Screenshot grounding data:
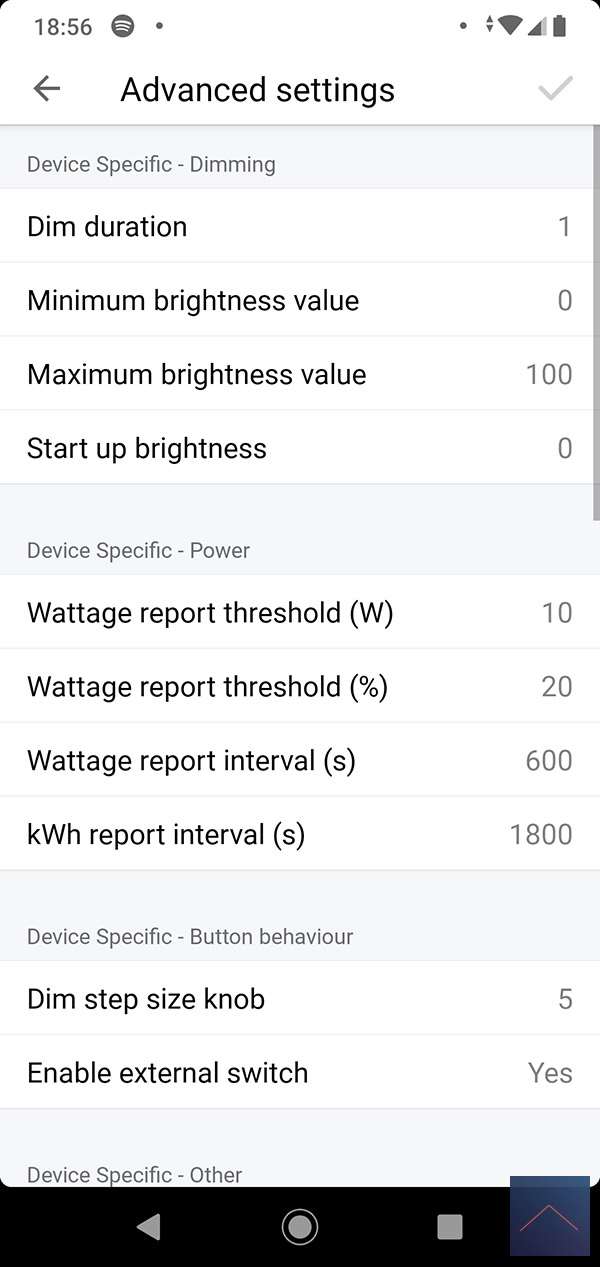Edit the Maximum brightness value of 100
Image resolution: width=600 pixels, height=1267 pixels.
[x=300, y=375]
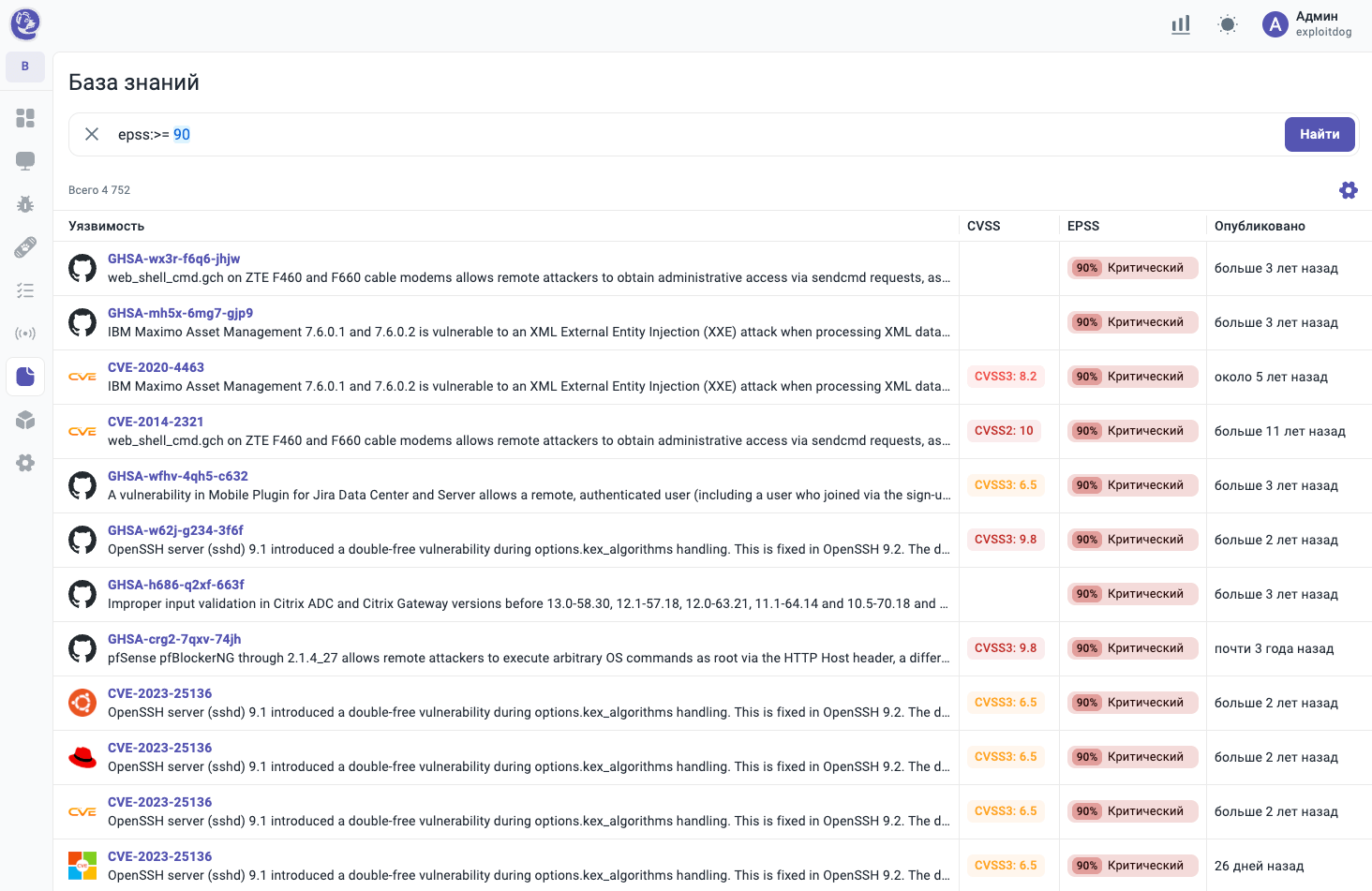Open the hosts monitor icon in sidebar
The image size is (1372, 891).
25,161
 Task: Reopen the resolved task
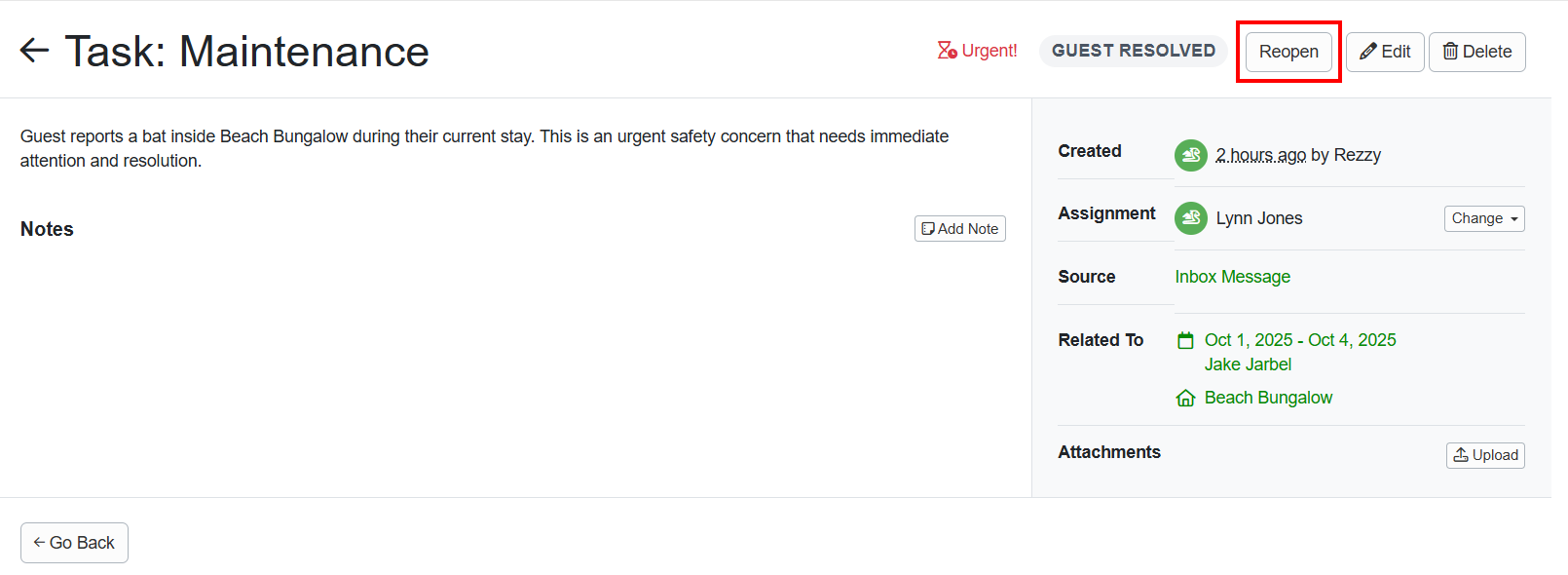click(x=1288, y=52)
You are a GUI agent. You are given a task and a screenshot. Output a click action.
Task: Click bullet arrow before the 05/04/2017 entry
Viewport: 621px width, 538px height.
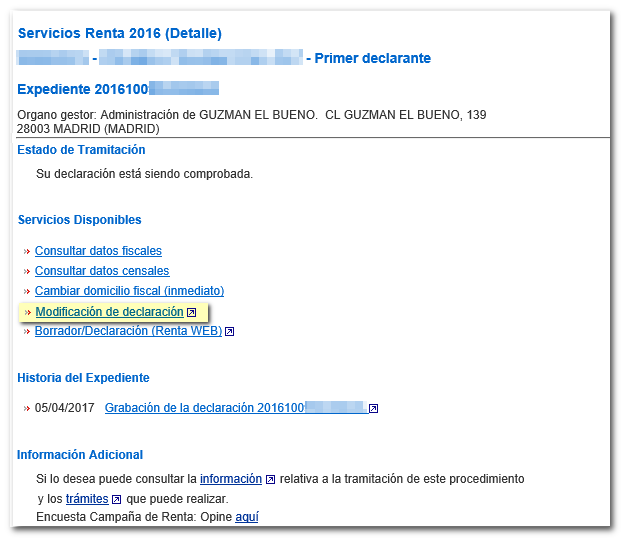click(27, 409)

◆ REQUIRED ACTION:
Where the line containing "Task: Click bullet" appears in the data above, begin there and output every line through the last, exactly and without pictures.

◆ SOLVED EXERCISE:
Task: Click bullet arrow before the 05/04/2017 entry
Viewport: 621px width, 538px height.
click(27, 409)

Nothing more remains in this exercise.